Sunday, July 6, 2008

There's No Place Like Home

 Shortly after leaving Seward this morning Judy began to read about an artificial waterfall that we would soon be nearing.

 This important weir monitors migrating salmon on their way back home to spawn at the place of their initial release on Bear Creek. This is a great place to watch modern salmon management techniques and to see returning adult fish leap the artificial falls.

More than four million young coho and sock-eye salmon were released here in 2006 as part of a project to increase salmon runs in Resurrection Bay.

While there we were able watch a sow brown bear teaching her cub how to fish.

Later in the day we saw our first "combat fishing"on the Russian River. I wasn't very impressed and felt that I wasn't missing anything.

                                     The scenery was once again beautiful.

This well-equipped young fisherman was handing out some free advice to an older angler who was leaving after being "skunked" on the river.

We are in Captain Cook State Recreation Area tonight on Cook Inlet, named for the captain who was the first European to sail here in 1778, and marvel at the dense foliage and flowers all around.
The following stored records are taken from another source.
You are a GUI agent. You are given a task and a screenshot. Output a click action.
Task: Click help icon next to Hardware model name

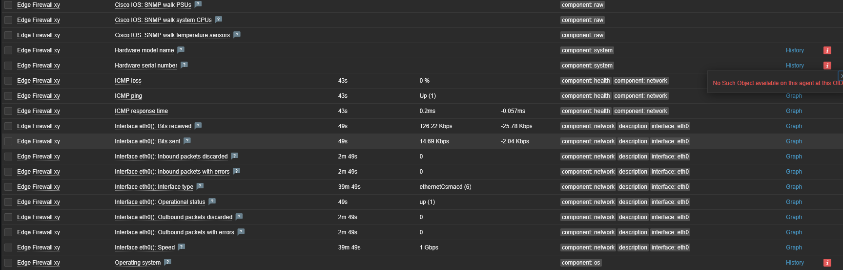[181, 50]
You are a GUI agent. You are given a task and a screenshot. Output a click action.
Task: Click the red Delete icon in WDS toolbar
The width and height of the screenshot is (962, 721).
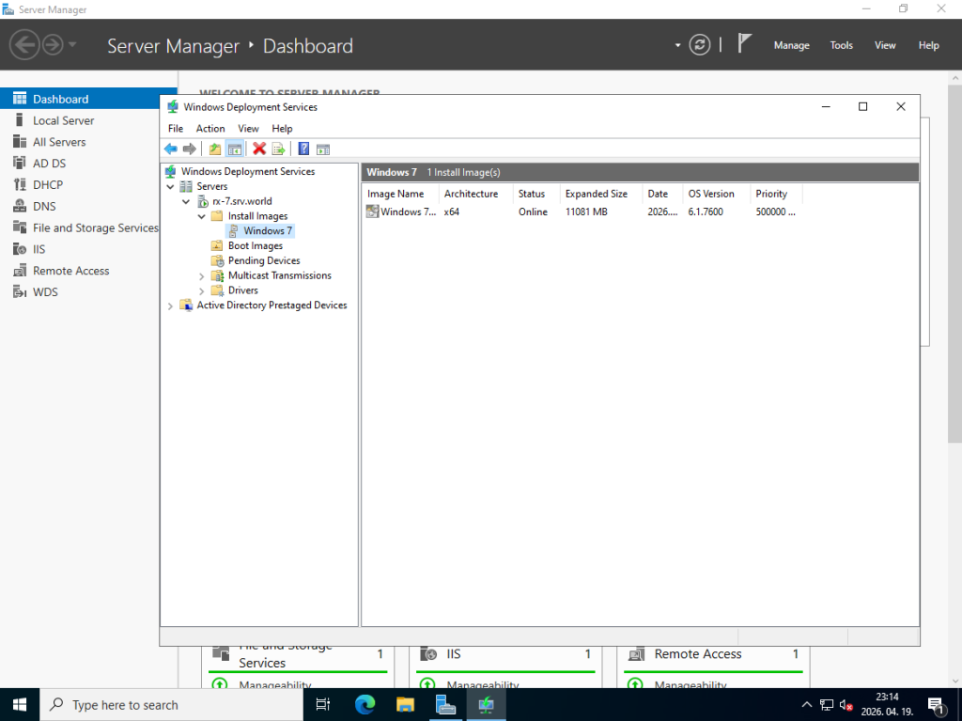pos(259,149)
The growing season is short this far North but the days are long with frequent rain and almost no darkness so plants grow very quickly. It stays light enough to stay outside and read almost all night long.
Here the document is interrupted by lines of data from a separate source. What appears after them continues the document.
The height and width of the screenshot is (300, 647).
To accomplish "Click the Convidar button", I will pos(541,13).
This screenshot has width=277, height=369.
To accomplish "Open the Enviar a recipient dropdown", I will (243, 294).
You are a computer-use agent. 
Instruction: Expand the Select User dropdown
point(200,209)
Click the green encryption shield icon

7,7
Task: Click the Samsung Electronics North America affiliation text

                                                                Wild Geranium


                                                               Chocolate Lily

                                                               Beach Cinquefoil

                                                              Dwarf Dogwood

Clearly visible within the Chigmit Mountains across Cook Inlet are the volcanoes that form the easternmost part of the Aleutian chain. Known as the "Ring of Fire", some of these have erupted as recently as 1992.